When Donald Trump first shared the news that he accepted an invitation from North Korean leader Kim Jong Un to meet in May, many were skeptical if the meeting would even happen. Indeed, it was a twist to U.S.–North Korea tensions that few saw coming. While the unexpected invitation initially seemed like a bright sign between the tense nations, experts were also quick to comment that it was unclear if anything would come from a meeting of the minds.
According to a new CNN report though, officials from both parties have continued to engage in “secret talks." Several anonymous administration officials told CNN, according to the report, that Central Intelligence Agency Director Mike Pompeo and a team have been “working through intelligence back-channels to make preparations for the summit.”
They’re even reportedly debating on a location. Officials reportedly claim that North Koreans want to hold the meeting in Pyongyang. Ulaanbaatar, the Mongolian capital, has also reportedly been suggested as a potential meeting spot. Once a location is locked in, a date will reportedly be set.
The report explained:
“Officials said the decision to use the already existing intelligence channel was more a facet of Pompeo's current status as CIA director as he awaits confirmation as secretary of state than a reflection of the content of the discussions. Pompeo is expected to begin the process of Senate confirmation in the next several weeks.
One of Trump's most trusted national security advisers, Pompeo has led efforts to prepare for the summit, which Trump has pressed his aides to organize. If he confirmed, he will assume oversight of the diplomatic preparations.
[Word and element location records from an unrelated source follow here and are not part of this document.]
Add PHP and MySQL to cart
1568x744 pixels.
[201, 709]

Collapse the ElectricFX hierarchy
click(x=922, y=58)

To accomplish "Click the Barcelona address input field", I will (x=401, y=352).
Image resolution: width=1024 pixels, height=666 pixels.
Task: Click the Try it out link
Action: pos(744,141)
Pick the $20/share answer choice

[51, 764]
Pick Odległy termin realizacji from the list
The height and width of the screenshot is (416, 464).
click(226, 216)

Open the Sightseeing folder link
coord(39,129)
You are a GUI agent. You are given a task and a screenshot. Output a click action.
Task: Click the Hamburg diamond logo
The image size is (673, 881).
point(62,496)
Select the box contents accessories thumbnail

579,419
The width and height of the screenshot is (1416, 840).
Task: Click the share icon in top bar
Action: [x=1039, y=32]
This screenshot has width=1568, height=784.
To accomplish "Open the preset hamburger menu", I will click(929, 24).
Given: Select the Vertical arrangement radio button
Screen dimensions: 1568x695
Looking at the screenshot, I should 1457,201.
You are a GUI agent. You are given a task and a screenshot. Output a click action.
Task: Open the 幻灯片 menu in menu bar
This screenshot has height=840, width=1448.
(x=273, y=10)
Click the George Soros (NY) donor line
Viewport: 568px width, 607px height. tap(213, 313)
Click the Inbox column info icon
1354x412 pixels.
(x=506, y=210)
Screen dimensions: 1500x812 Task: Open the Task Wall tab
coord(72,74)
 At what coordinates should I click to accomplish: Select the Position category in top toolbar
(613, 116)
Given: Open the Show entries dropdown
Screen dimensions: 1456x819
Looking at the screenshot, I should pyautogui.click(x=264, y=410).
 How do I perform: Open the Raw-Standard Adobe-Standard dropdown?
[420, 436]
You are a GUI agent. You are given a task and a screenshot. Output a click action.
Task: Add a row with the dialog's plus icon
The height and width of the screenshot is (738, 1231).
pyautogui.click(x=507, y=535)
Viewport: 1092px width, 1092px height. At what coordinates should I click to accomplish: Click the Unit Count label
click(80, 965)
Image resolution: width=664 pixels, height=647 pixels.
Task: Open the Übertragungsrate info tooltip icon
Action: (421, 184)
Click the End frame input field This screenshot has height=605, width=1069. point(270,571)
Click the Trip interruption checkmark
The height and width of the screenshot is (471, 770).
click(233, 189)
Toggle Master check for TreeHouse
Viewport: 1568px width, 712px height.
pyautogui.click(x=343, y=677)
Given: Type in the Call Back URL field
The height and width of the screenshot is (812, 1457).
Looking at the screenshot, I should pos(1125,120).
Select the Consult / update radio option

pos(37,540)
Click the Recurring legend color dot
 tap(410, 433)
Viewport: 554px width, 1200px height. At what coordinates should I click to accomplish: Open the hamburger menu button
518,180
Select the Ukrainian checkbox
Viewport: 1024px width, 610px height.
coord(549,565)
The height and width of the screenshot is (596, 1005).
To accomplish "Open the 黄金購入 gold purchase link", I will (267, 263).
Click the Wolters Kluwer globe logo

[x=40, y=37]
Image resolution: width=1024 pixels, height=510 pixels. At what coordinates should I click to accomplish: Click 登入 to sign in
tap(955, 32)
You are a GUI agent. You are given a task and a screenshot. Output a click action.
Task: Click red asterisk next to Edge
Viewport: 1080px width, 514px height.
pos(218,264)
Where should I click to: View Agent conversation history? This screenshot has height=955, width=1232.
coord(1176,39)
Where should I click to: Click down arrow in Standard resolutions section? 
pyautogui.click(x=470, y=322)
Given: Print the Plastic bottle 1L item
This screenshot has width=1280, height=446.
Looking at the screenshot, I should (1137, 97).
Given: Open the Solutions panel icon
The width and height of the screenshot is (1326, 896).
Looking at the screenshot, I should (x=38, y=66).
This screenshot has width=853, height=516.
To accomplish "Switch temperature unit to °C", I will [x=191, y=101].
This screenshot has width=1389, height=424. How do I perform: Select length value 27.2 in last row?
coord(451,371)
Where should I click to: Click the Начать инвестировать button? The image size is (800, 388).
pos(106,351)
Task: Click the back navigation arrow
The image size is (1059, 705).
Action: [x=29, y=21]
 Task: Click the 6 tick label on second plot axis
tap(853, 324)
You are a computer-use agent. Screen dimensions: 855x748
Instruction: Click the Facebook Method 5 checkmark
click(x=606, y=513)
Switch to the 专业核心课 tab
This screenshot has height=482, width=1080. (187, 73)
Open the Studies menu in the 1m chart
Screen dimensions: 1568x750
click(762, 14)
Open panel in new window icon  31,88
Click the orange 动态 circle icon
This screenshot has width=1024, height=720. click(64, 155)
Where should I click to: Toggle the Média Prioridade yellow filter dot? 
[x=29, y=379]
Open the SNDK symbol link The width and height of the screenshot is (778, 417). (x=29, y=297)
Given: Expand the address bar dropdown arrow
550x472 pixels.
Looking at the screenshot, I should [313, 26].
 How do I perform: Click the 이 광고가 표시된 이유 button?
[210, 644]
As recently as this weekend, Trump told associates he was looking forward to the summit, which he agreed to on the spot when presented the invitation from Kim. The timeline, however, remains unknown. Officials said the current target is late May or even June.”
Trump has been sharing sporadic updates during the last couple weeks on Twitter.
However, what many have been concerned about—including Madeleine Albright, the former secretary of state who served for President Bill Clinton—is that not enough preparation will go into the meeting. Albright traveled to North Korea in 2000 to meet with Kim Jong Il.
“The Clinton Administration, we had had a number of iterations dealing with the North Koreans in terms of trying to get them to give up their nuclear potential and try to deal with them on what they had issues with, their missiles and missile limits,” Albright shared in a recent interview with Terry Gross on “Fresh Air." “What happened was that because we had no representation in North Korea, we really relied on our intelligence systems and our friends, and we worked incredibly hard to get ready for it. It took a very long time.”
Albright said she’s “very worried” about a “haphazard” approach to the Trump-Kim Jong Un meeting.
“It’s a combination of lack of preparation, lack of personnel, and a president who is kind of going in a different direction every other day,” she added. “I think it’s a dangerous situation, it’s a dangerous situation if we don’t have diplomatic talks but it’s also a dangerous in terms of the back and forth.”
Alex Bell, the Senior Policy Director at the Center for Arms Control & Non-Proliferation, told Salon when news first surfaced about the meeting, that it was wise to remain cautious.
“There’s not a lot of reason to trust the North Koreans based on our previous experiences with them,” said Bell, who was also the Director for Strategic Outreach in the Office of the Under Secretary for Arms Control and International Security at the State Department under the Obama Administration.
She also added that the process to obtaining a denuclearization deal with North Korea would be extremely complicated and tedious.
“This is highly technical if we are actually talking about dismantling the North Korean nuclear program,” Bell added. “It would be the Iran deal times one hundred.”